Die geschätzten Zahlen der von Ess- Brechsucht (Bulimia nervosa) Magersucht (Anorexia nervosa) und Binge-Eating-Disorder Betroffenen in Deutschland reichen von 500 000 bis zu 2 Millionen und die Tendenz ist weiterhin steigend. 95% der Betroffenen sind Frauen und Mädchen im Alter zwischen dem Beginn der Pubertät und dem 45. Lebensjahr. Mittlerweile ist jedoch ein Zuwachs von Personen oberhalb dieser Grenze sowie von männlichem Klientel zu verzeichnen. Hinzu kommen diejenigen, die eine Adipositas im Zusammenhang mit emotionalen Störungen aufweisen.
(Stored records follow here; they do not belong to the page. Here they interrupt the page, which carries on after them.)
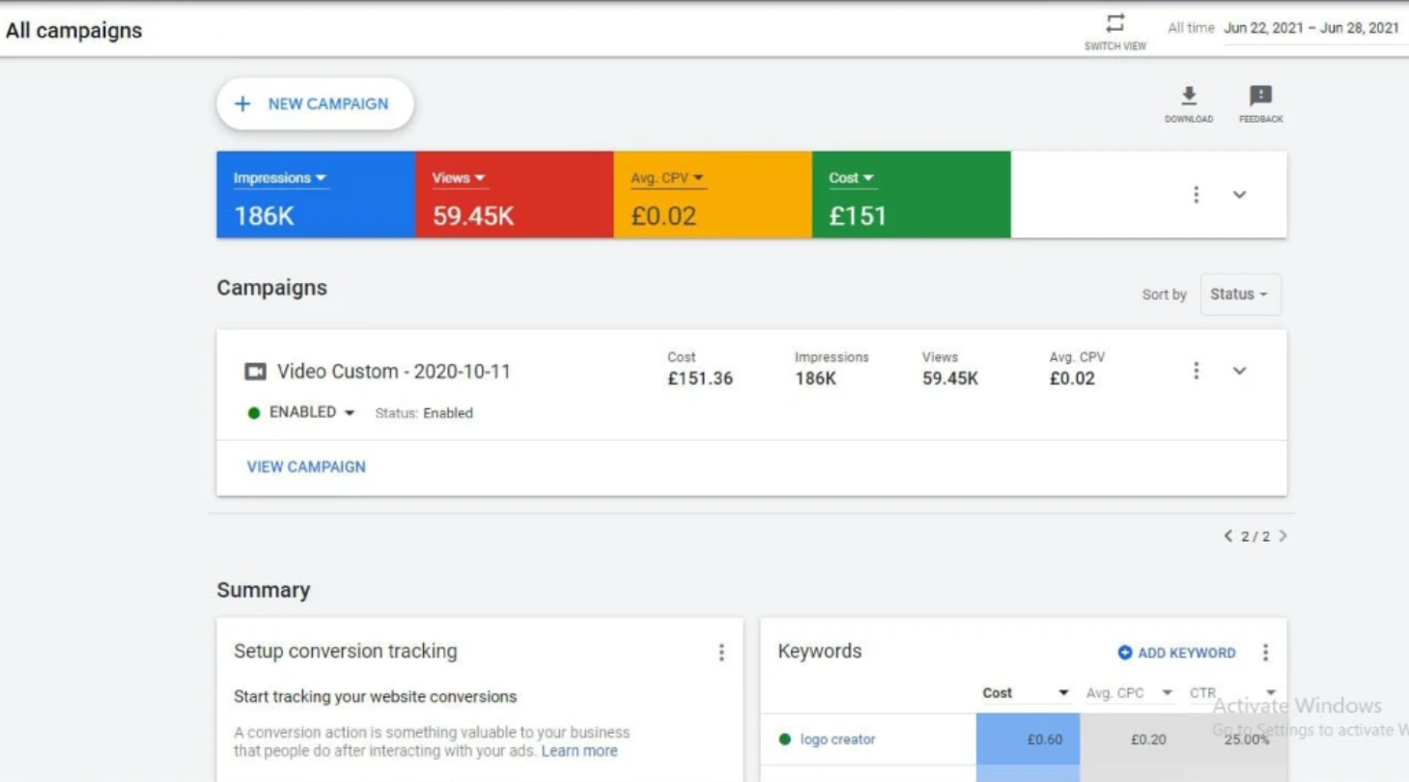The image size is (1409, 782).
Task: Open Setup conversion tracking card menu
Action: pyautogui.click(x=720, y=653)
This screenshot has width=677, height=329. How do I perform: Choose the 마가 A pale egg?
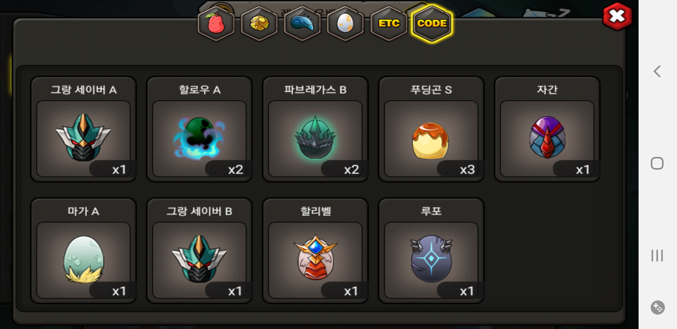[x=83, y=251]
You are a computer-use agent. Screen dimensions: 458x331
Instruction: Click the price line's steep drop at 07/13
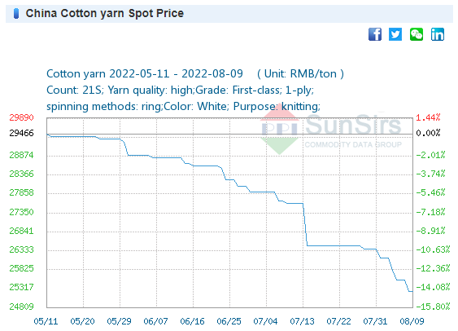[x=305, y=224]
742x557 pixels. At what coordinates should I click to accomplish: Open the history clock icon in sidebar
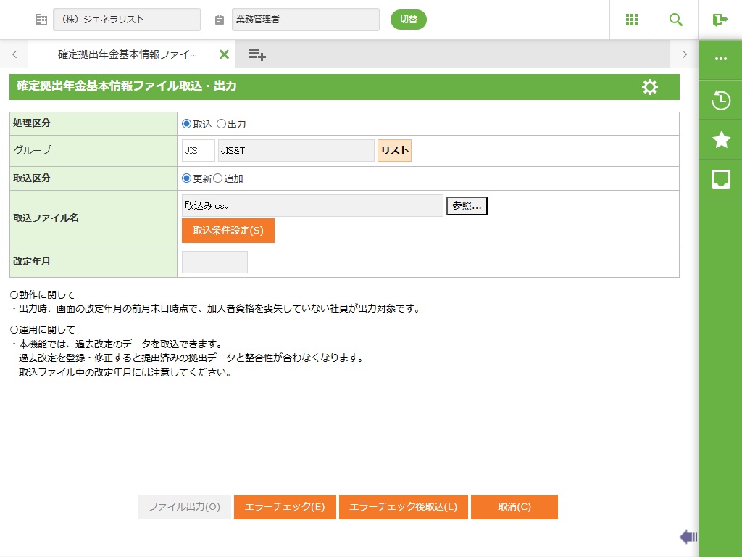click(720, 100)
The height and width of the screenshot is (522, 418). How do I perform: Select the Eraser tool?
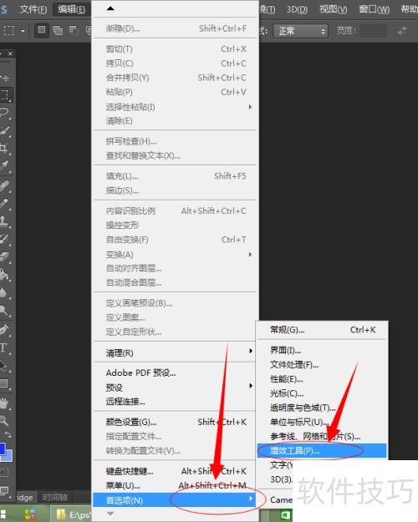pyautogui.click(x=5, y=256)
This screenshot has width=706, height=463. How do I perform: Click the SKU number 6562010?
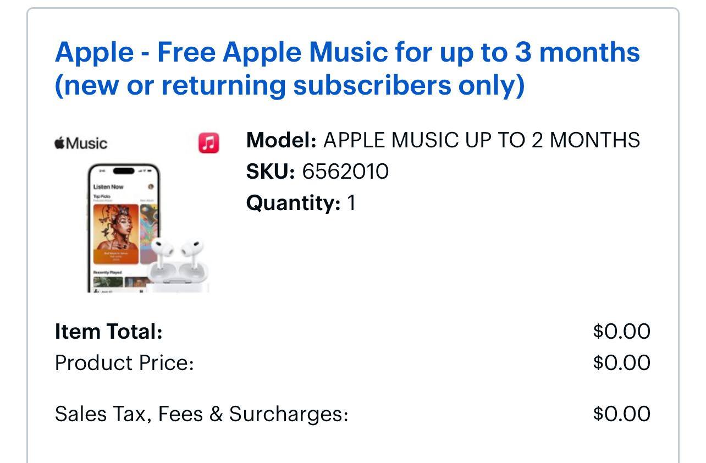click(x=345, y=172)

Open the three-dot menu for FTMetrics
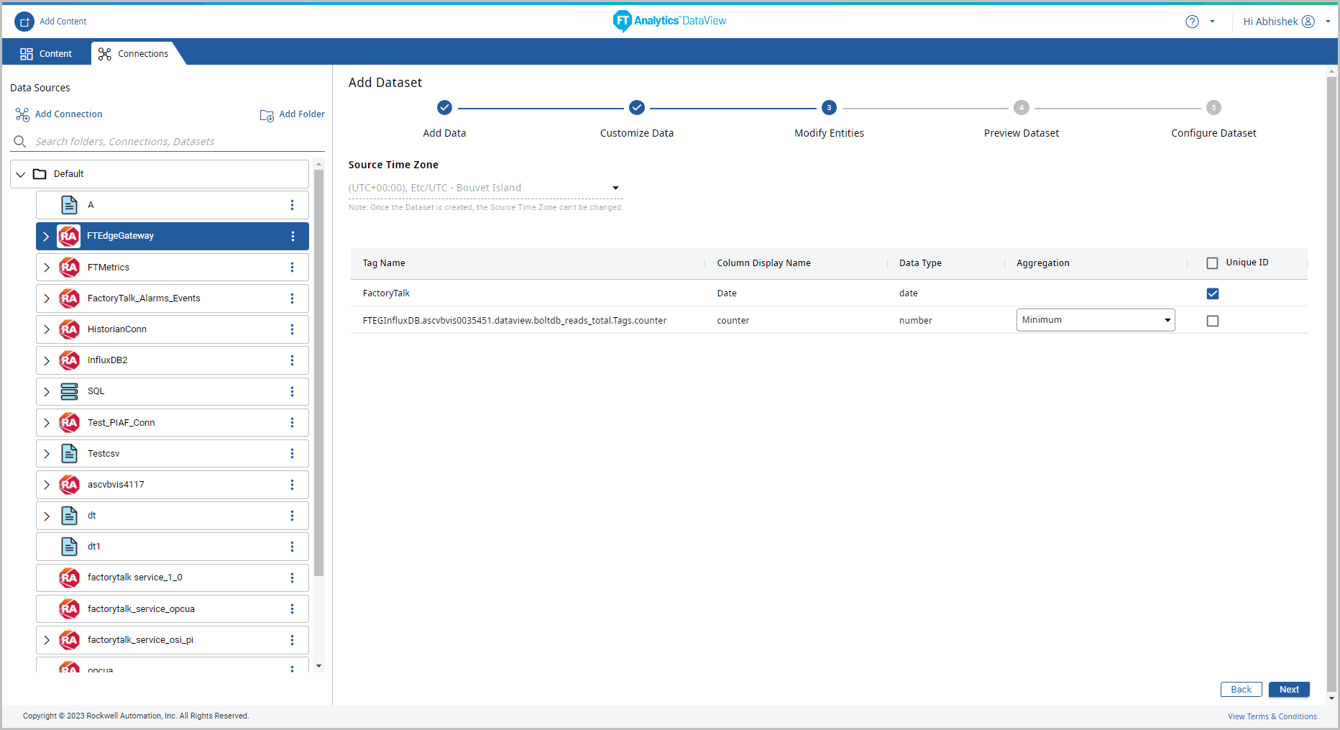point(292,268)
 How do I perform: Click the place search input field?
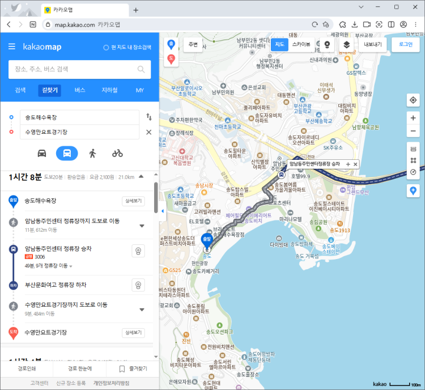click(x=74, y=69)
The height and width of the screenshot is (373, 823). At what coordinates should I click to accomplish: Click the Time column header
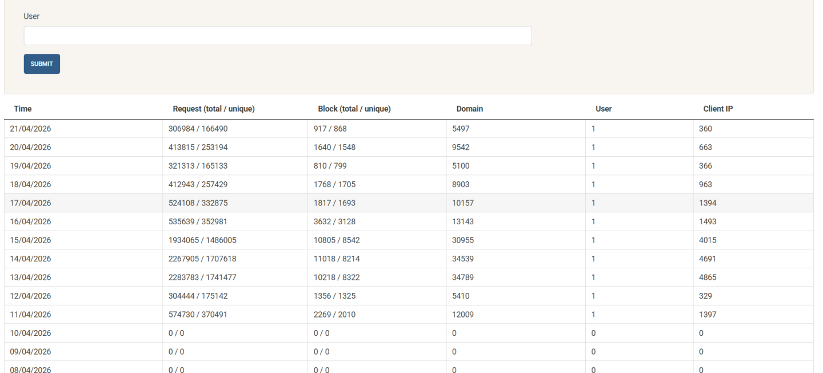tap(23, 109)
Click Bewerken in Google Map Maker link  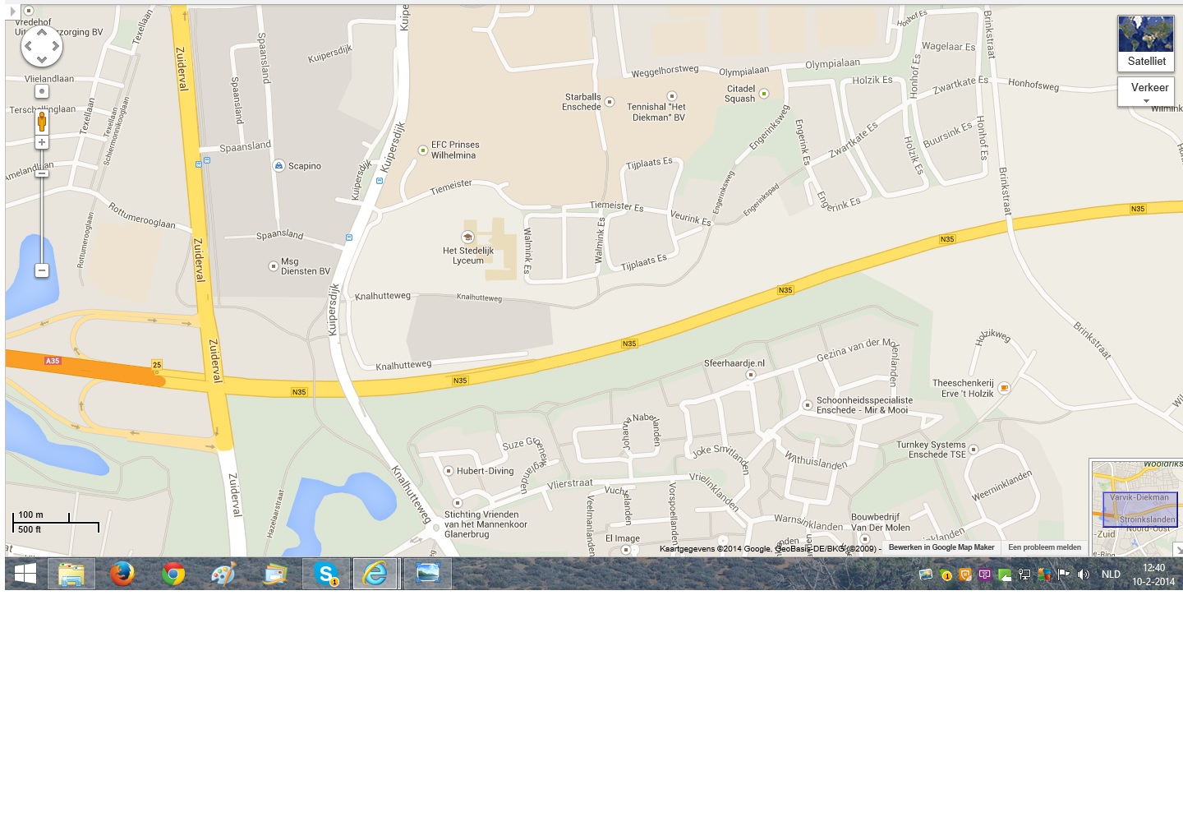pyautogui.click(x=941, y=547)
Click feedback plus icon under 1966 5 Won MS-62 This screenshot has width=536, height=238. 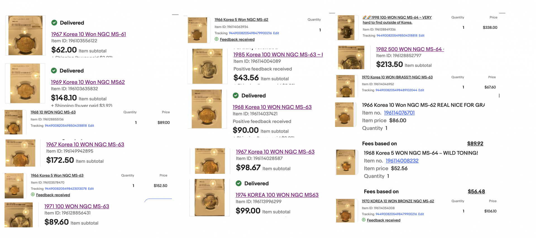click(x=216, y=39)
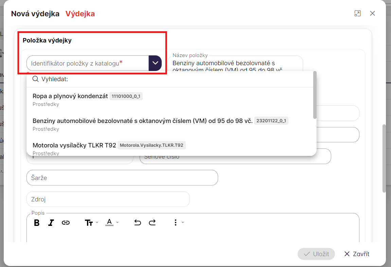The width and height of the screenshot is (391, 267).
Task: Close the Nová výdejka dialog with X
Action: pyautogui.click(x=372, y=14)
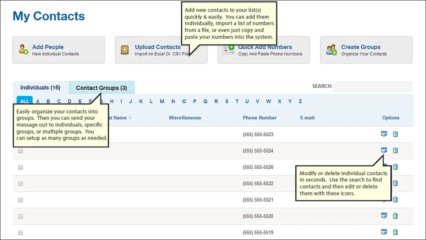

Auch diese Zahl steigt von Jahr zu Jahr an.

 

Grundsätzlich wird davon ausgegangen, dass sich hinter dem auffälligen Essverhalten von essgestörten Menschen tiefgreifende Lebenskonflikte verbergen, die letztlich auf komplexe soziokulturelle, familiäre und persönliche Problemzusammenhänge zurückzuführen sind. Als gesellschaftliche Einflussfaktoren sind vor allem das herrschende Schlankheitsideal sowie unterschiedliche, sich widersprechende Rollenanforderungen an Frauen von Bedeutung. Essstörungen gelten auch als Reaktion auf schwierige Lebensumstände und Problemlagen, die die Betroffenen nicht angemessen bewältigen können.